When a module is reloaded, its dictionary (containing the module’s global variables) is retained. Redefinitions of names will override the old definitions, so this is generally not a problem. If the new version of a module does not define a name that was defined by the old version, the old definition remains.

There are workarounds that bypass this safety mechanism if you absolutely must do it. The simplest is to simply remove the module from the module cache and reimport it, rather than reloading it:

import sys  # At top of file

del sys.modules['module']
import module

That won't update any other importers of the module (they'll keep the stale cache), but if the module is only used in your module, that'll work.

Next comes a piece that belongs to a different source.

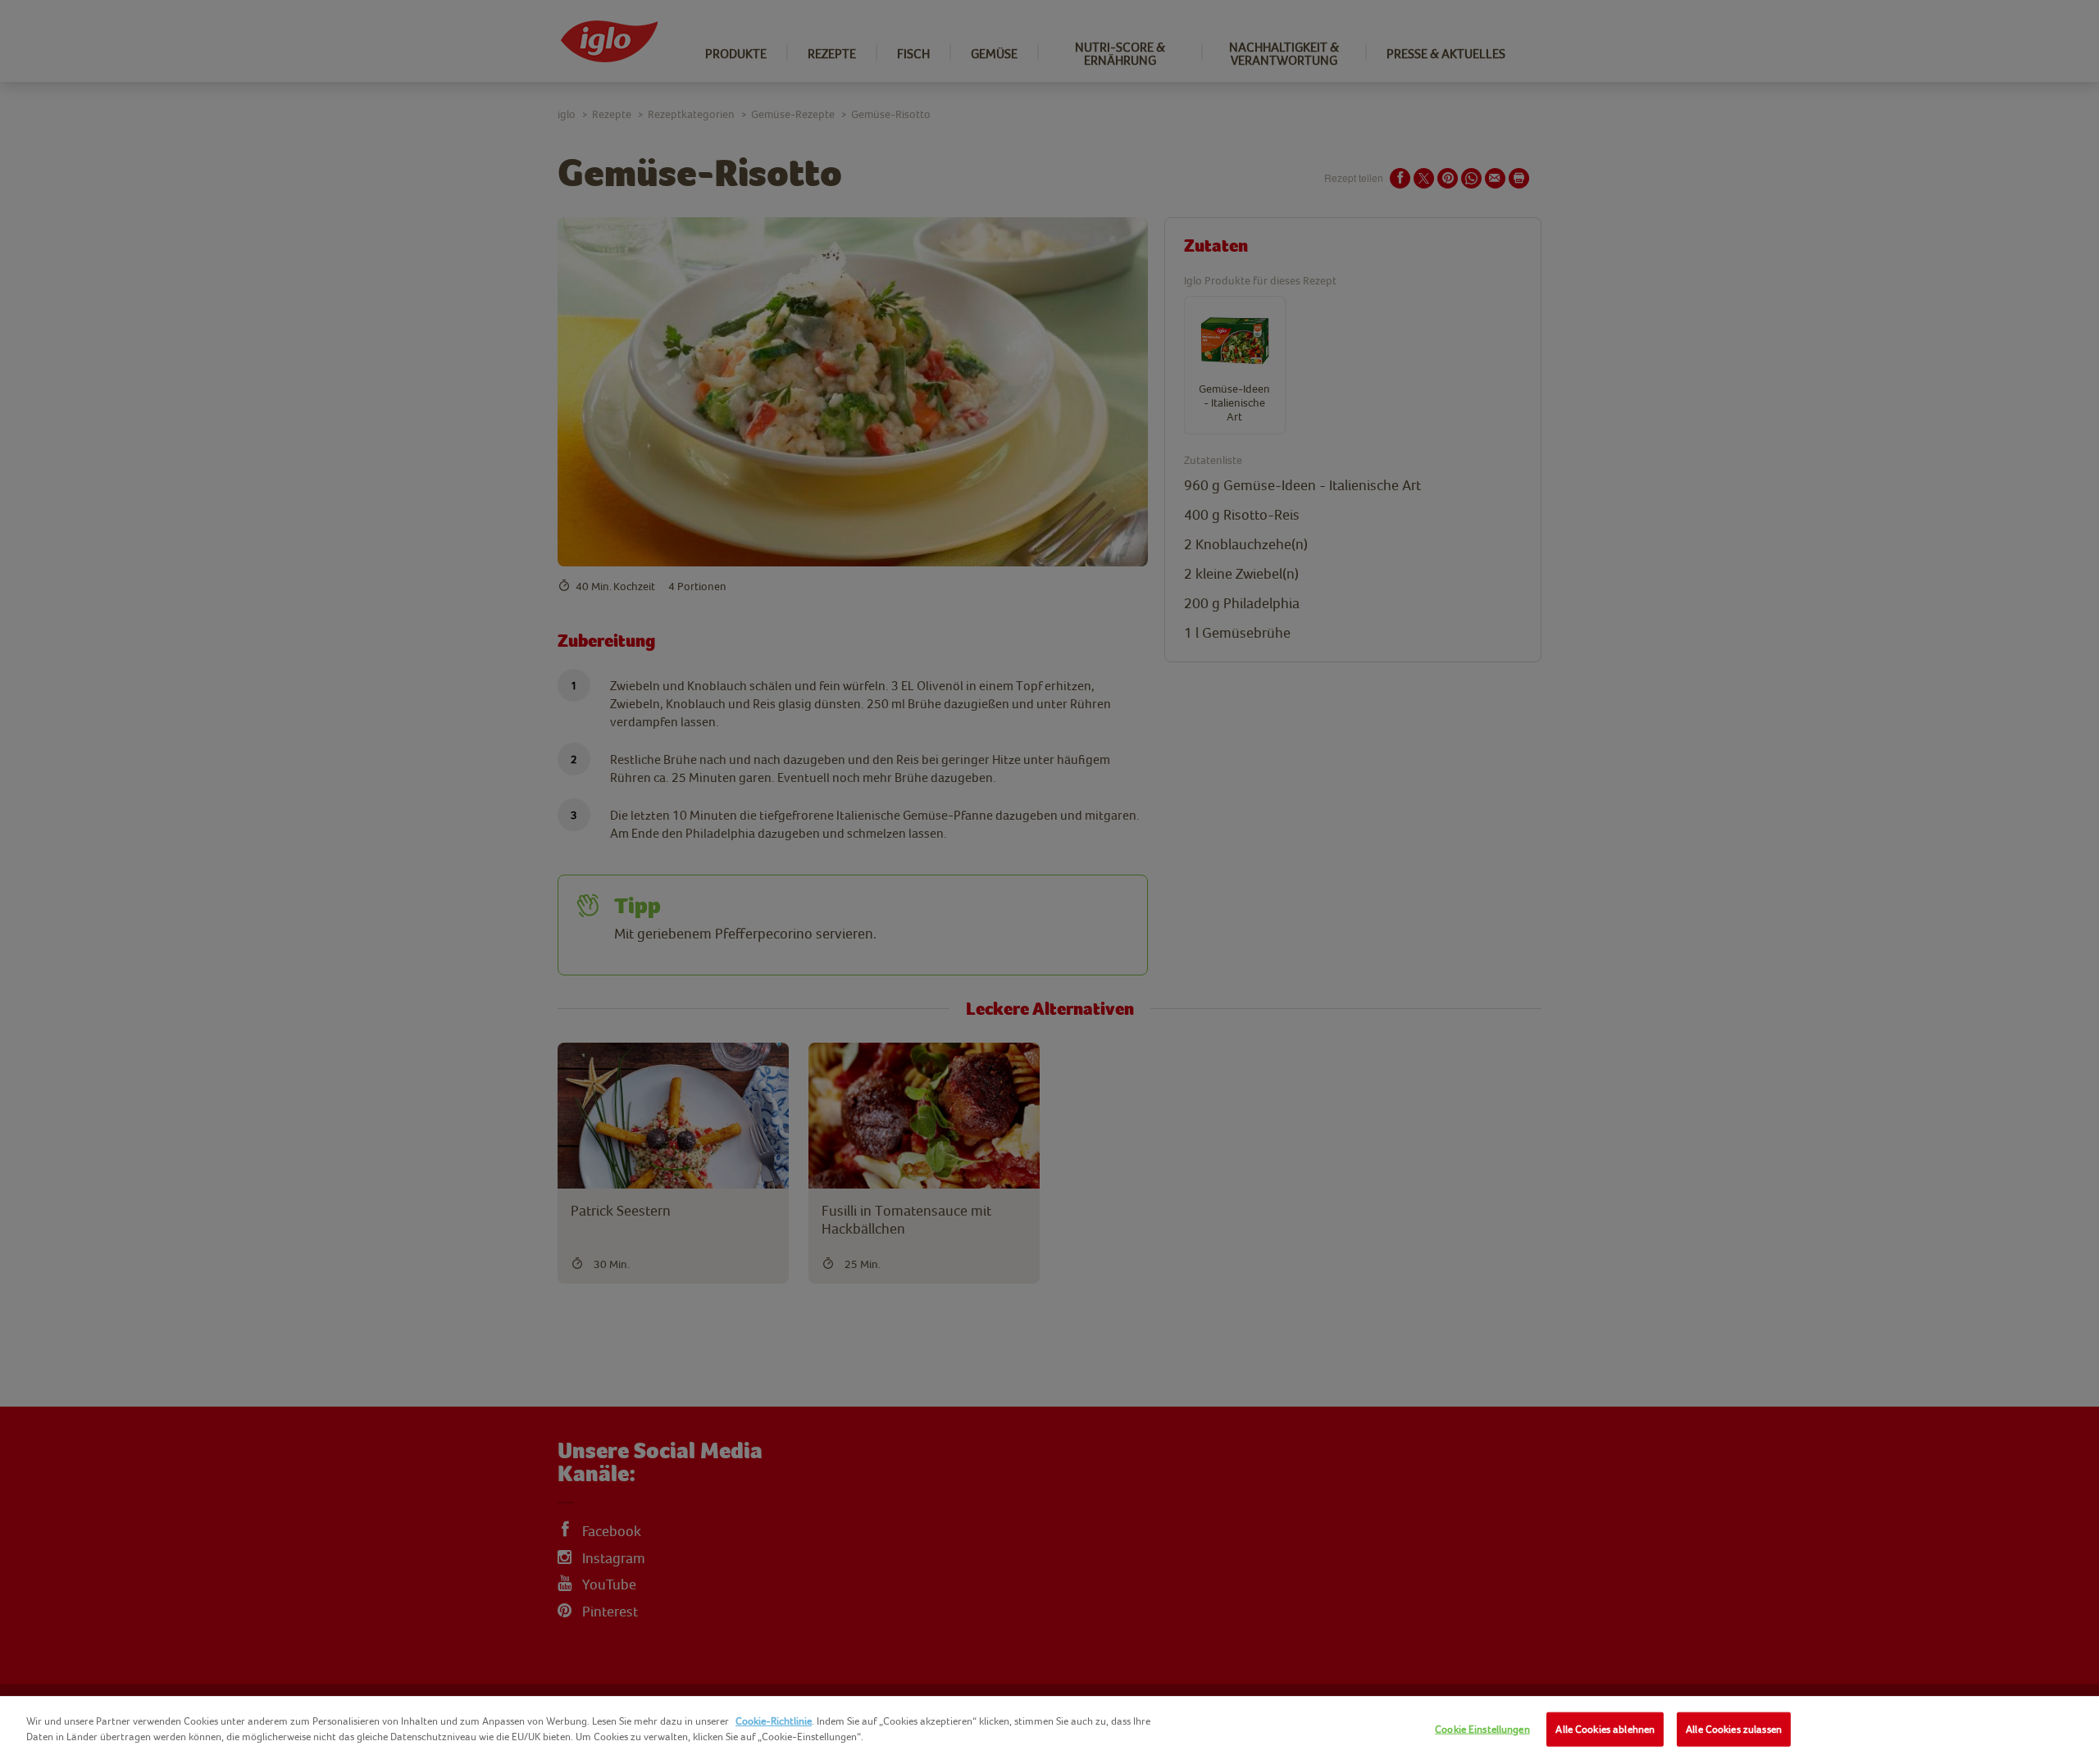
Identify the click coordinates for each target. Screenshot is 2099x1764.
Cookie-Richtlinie (773, 1721)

Another approach that might work (untested, and it's kind of insane) would be to explicitly delete all the public names from the module before reloading with something like:

# Intentionally done as list comprehension so no modification to module's globals dict
# occurs while we're iterating it
# Might make sense to use dir or iterate module.__all__ if available instead of using vars;
# depends on design
for name in [n for n in vars(module) if not n.startswith('_')]:
    try:
        delattr(module, name)
    except Exception:
        pass  # Undeletable attribute for whatever reason, just ignore and let reload deal with it
reload(module)  # Now exec occurs in clean namespace

That would avoid the stale cache issue, in exchange for insanity.

Really, the answer is "don't use a design that depends on production reloading"; if the module is just data, store it as a JSON file or the like and just reparse it (which is generally much cheaper than what the Python import machinery goes through to import a module).